FAQs on Florida Golf Cart Laws

Here are some FAQs about golf cart laws in Florida. As golf carts become an increasingly popular mode of transportation in the Sunshine State, it is essential to understand the rules and regulations governing their use. We’ll cover a range of topics about golf cart usage in Florida, such as legality, driving in neighborhoods, operating hours, street requirements, age requirements, and more.

Is It Legal to Drive a Golf Cart on the Street in Florida?

Yes, Florida golf cart laws permit you to drive a golf cart on the road under certain conditions.

It is important to be aware of the golf cart laws in Florida to safely and legally operate a golf cart on roadways throughout the state.

The following conditions apply to legally driving golf carts on the road in Florida:

  • A golf cart may be operated to cross a portion of the highway that intersects a county road or municipal street; to cross, at midblock, a part of the highway where a golf course is constructed on both sides of the highway; or to cross a street or highway where a single mobile home park is located on both sides of the street or highway and is divided by that street or highway (this only applies to residents or guests of the mobile home park). There should be appropriate signs on the road to indicate that such operation is allowed.
  • A golf cart may be operated on a road that is part of the State Park Road System if the posted speed limit is 35 miles per hour or less.
  • A local governmental entity may enact an ordinance relating to golf cart operation and equipment.

Can You Legally Drive A Golf Car on the Streets of Tampa, Florida?

In the City of Tampa, Florida, golf carts are only permitted to be on the public roads on Davis Islands.  The other areas of Tampa, especially those you see throughout South Tampa are illegal unless they are tagged, registered and insured.

Tampa City Ordinance Sec. 14-55 states that Golf carts are permitted on public roads on Davis Islands.  There are no other exceptions in the city except on golf courses and crossing the street to get from one side of the golf course to the other.

Operating the golf carts on Davis Islands in Tampa, Florida is subject to the requirements and restrictions contained in this section and all applicable provisions of Florida Statutes, operation of golf carts on the public roads of Davis Islands is permitted pursuant to F.S. § 316.212 (2016). But to be clear, the provisions of section 14-55 shall apply only to Davis Islands.

Can I Drive a Golf Cart in My Neighborhood in Florida?

For residents wondering if you can drive their golf cart around the neighborhood, you can. In Florida, both golf carts and low-speed vehicles (LSVs) are allowed on residential streets.

However, LSVs may also be driven on public roads with speed limits of 35 mph or less, whereas golf carts must stay off roadways, with the following exceptions:

  • A golf cart may be operated on a county road or a municipal street that has been designated for use by golf carts. There should be appropriate signs on the road to indicate that such operation is allowed.
  • According to Florida Statute 316.212, golf carts can cross highways if they divide a subdivision, trailer park, or golf course.

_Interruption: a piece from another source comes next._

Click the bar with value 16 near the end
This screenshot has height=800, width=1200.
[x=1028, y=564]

This includes Low-Speed Vehicles (LSVs) such as Neighborhood Electric Vehicles (NEV).

How Late Can You Drive a Golf Cart in Florida?

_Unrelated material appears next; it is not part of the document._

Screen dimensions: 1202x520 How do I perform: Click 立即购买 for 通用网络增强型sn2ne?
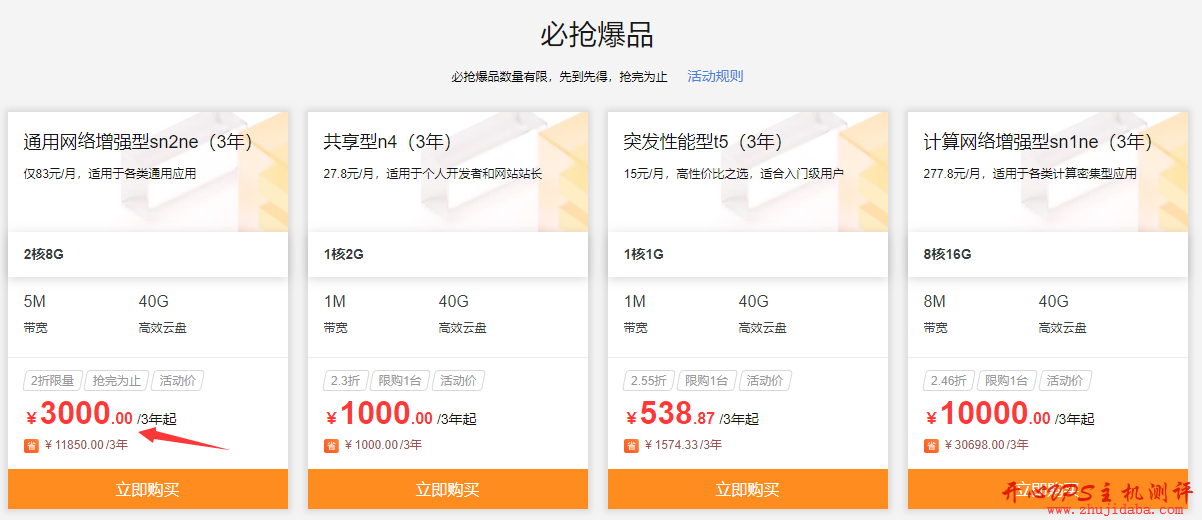pyautogui.click(x=148, y=489)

Florida golf cart laws state that a golf cart may be operated only during the hours between sunrise and sunset unless otherwise dictated by the responsible governmental entity – usually a local or municipal government.

If the responsible governmental entity has determined that a golf cart may be operated during the hours between sunset and sunrise, the vehicle must be equipped with headlights, brake lights, turn signals, and a windshield.

What Does a Golf Cart Need to Be Street Legal in Florida?

To be considered street-legal in Florida, a golf cart must be equipped with efficient brakes, reliable steering apparatus, safe tires, a rearview mirror, and red reflectorized warning devices in both the front and rear.  In 2022, we wrote about the different types of golf carts, LSVs, etc and when they are street legal.

Street legal vehicles are defined by Florida Statute 320.01(42) as “any four-wheeled electric vehicles whose top speed is greater than 20 miles per hour but not greater than 25 miles per hour.”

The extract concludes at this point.